It seems that Lawrence in mixing two separate concepts: stratification and
subpopulation estimation.

***** Concept 1: Stratification

The -svyset- command provides a way for you to specify how the survey data was
sampled.  Thus if the dataset came from a simple random sample without
replacement, you would type

. svyset _n, fpc(sf)

where '_n' identifies the observations as the sampling units, and the
-sf- variable contains the fraction of the population that was sampled, also
known as the sampling fraction.  The sampling fraction is used in the finite
population correction, FPC.

For a stratified design, sampling units are independently selected within each
stratum.  For example, if we had a large classroom of students and
sampled 10% of the males and 20% of the females, then we would have a
stratified sample using gender to identify the strata.  In Stata you would
type

. svyset _n, strata(gender) fpc(gender_sf)
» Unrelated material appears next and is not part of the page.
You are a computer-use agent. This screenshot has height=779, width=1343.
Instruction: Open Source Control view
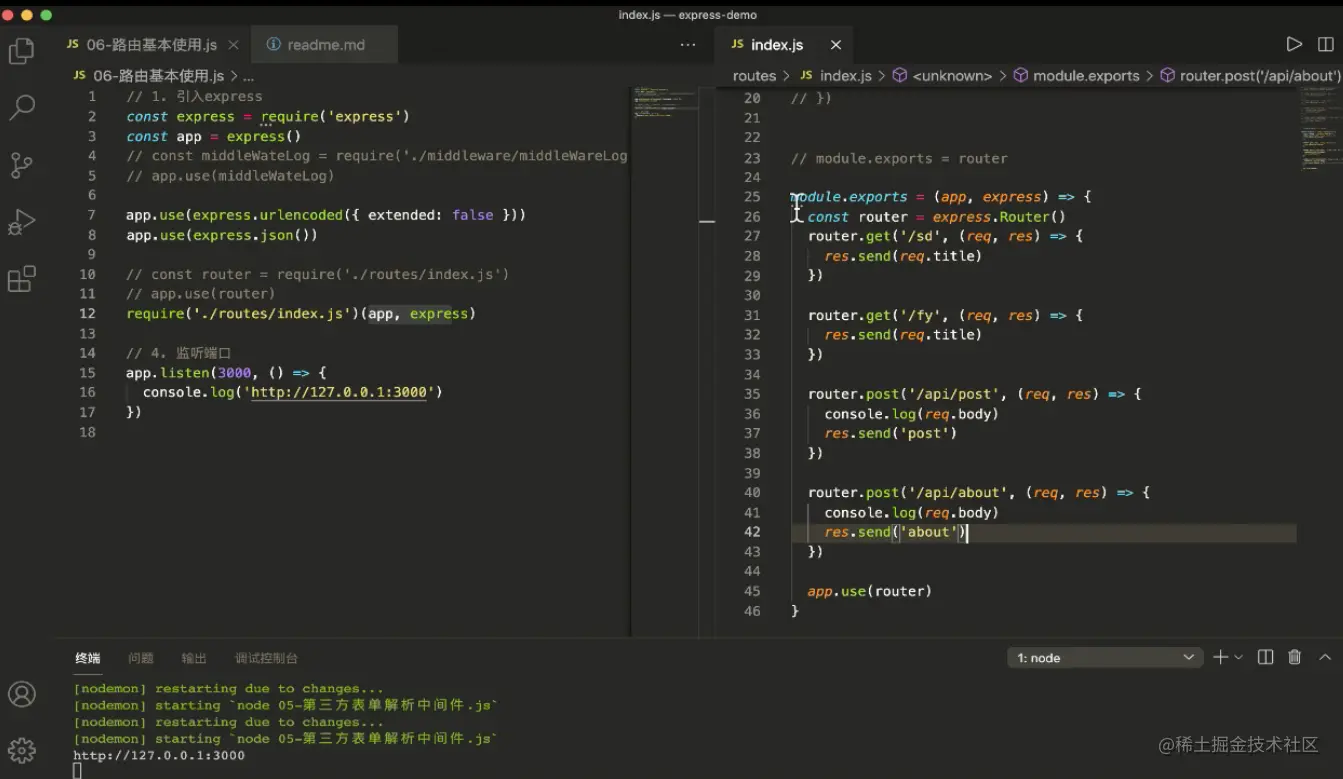(x=21, y=165)
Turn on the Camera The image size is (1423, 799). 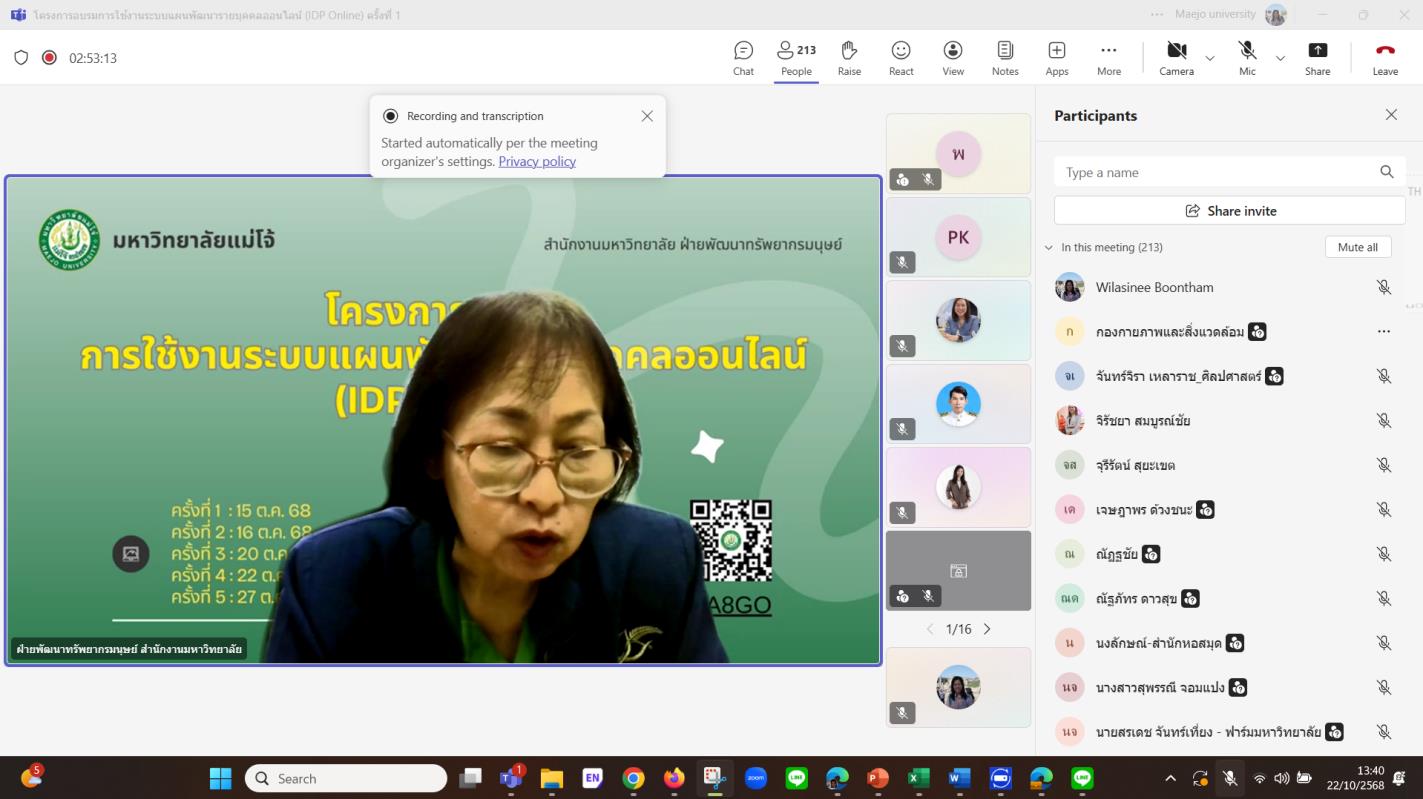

where the -gender- variable identifies the males and females, and the
-gender_sf- variable contains the sampling fraction for males and females in
the population corresponding with -gender- (e.g. gender_sf == .1 for males and
gender_sf == .2 for females).

Once the survey design is implemented and the sample data is collected into a
Stata dataset, you should only have to use -svyset- once to identify the
survey design characteristics.

Sometimes the strata are identified using more than one criterion.  For
example we might stratify on gender and age group at the same time.  So if our
strata criterion were

gender:		male, female
age group:	child, teenager, adult, senior

then the strata (in no particular order) would be

stratum 1:	male	child
stratum 2:	male	teenager
stratum 4:	male	senior
stratum 5:	female	child
stratum 6:	female	teenager
stratum 8:	female	senior

In Stata, -svyset- allows only one stratum variable per sampling stage, thus a
stratum variable would have to be generated if we only had variables for
gender and age group, separately.  Continuing with this example, we could
easily generate this stratum variable using

. egen mystrata = group(gender age_group)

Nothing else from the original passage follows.